女祈祷師クワー・レスは、意味ありげに岩松とヘイ・アイブを見くらべた。ヘイ・アイブは小声で岩松に何か言った。岩松は黙って突っ立っている。クワー・レスは両手を腰に置き、甲《かん》高い声を上げて笑った。その笑い声は長過ぎるように思われた。クワー・レスは岩松を指さし、ついでヘイ・アイブを指さし、ひとこと鋭く何か言うと、そのまま炉端《ろばた》のほうに去って行った。ヘイ・アイブもさりげなく岩松の傍《そば》を離れ、岩松だけが外へ出た。
今、墨を磨《す》りながら、岩松はその昼の出来事をくり返し思っていた。ヘイ・アイブに、盗みの現場を見られたかも知れない。ヘイ・アイブが自分の頬に唇を寄せたことを、クワー・レスに見られたかも知れない。そう思うと、岩松は自分が逃れようのない所に追いこまれたような、胸苦しさを感じた。

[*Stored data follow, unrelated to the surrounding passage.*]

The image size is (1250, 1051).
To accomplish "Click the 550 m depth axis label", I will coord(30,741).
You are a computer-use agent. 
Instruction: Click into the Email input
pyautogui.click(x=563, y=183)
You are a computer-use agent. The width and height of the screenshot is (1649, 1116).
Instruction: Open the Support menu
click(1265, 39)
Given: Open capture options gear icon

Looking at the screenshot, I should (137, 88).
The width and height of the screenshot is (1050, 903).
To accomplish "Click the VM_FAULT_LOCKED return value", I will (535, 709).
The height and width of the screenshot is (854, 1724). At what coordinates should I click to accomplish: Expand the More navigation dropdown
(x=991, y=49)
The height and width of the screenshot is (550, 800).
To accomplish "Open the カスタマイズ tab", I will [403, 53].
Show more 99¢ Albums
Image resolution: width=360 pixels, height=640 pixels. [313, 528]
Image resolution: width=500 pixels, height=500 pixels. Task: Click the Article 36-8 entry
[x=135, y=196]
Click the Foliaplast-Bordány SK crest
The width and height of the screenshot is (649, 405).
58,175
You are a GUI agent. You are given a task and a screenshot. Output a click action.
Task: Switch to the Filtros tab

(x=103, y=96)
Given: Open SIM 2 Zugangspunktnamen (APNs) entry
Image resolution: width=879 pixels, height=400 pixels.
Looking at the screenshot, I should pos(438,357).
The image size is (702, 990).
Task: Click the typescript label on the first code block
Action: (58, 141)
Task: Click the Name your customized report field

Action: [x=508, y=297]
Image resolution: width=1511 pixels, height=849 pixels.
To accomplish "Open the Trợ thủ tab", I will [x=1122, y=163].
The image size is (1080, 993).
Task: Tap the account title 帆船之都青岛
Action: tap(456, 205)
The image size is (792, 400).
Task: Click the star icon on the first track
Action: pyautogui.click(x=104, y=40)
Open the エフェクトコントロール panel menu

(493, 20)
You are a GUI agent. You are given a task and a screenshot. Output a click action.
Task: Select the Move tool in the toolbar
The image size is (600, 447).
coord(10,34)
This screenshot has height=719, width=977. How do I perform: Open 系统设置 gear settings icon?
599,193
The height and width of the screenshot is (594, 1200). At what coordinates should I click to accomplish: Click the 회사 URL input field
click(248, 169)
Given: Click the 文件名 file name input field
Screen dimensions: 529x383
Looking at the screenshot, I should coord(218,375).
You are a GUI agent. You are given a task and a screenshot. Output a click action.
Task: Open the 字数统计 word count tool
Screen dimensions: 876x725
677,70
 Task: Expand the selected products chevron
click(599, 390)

ヘイ・アイブが盗みの現場を見たとしても、アー・ダンクには告げ口はすまいと思う。ヘイ・アイブが自分に好意以上のものを寄せているのは確かだ。頬に、ヘイ・アイブの柔らかい唇《くちびる》の感触がまだ残っている。が、女のことだ。いついかなることで夫のアー・ダンクに告げないわけでもない。
しかし、それはまだ大きなことではない。もっと恐ろしいのは、あの女祈祷師クワー・レスだ。クワー・レスは、ヘイ・アイブが自分に唇を寄せるところを見ていたかも知れないのだ。気がついた時には、クワー・レスは戸口に立っていた。
(もし、見ていたとしたら……)
あの女は必ずアー・ダンクに知らせるような気がする。
(いや、見ていなくとも……)
ヘイ・アイブは余りにも自分の傍《そば》に寄り過ぎていたと思う。クワー・レスが大声で笑ったのは、あれは何であったのか。
(いつ、アー・ダンクに殺されるか、わからぬぞ)
岩松は身の危険を感じた。硯《すずり》や筆は、使ったあと再び返しておけばそれでよい。としても、人目のある時に返すわけにはいかない。それもまたひと苦労だ。あれこれ考えると、墨を磨る手に力が入らない。
(とにかく、今夜のうちにこれを書かなければ……)
男たちのいびきが間断《かんだん》なく聞こえる。高いいびきが、はたと止まる。と、そのいびきは低く変わる。それらを耳に集めながら、岩松はそっと半紙を伸べた。腹這《はらば》いになったまま筆を持つ。淡い灯影が土間を照らしてはいるが、手もとが暗い。岩松は目をかっとひらいて、書きはじめた。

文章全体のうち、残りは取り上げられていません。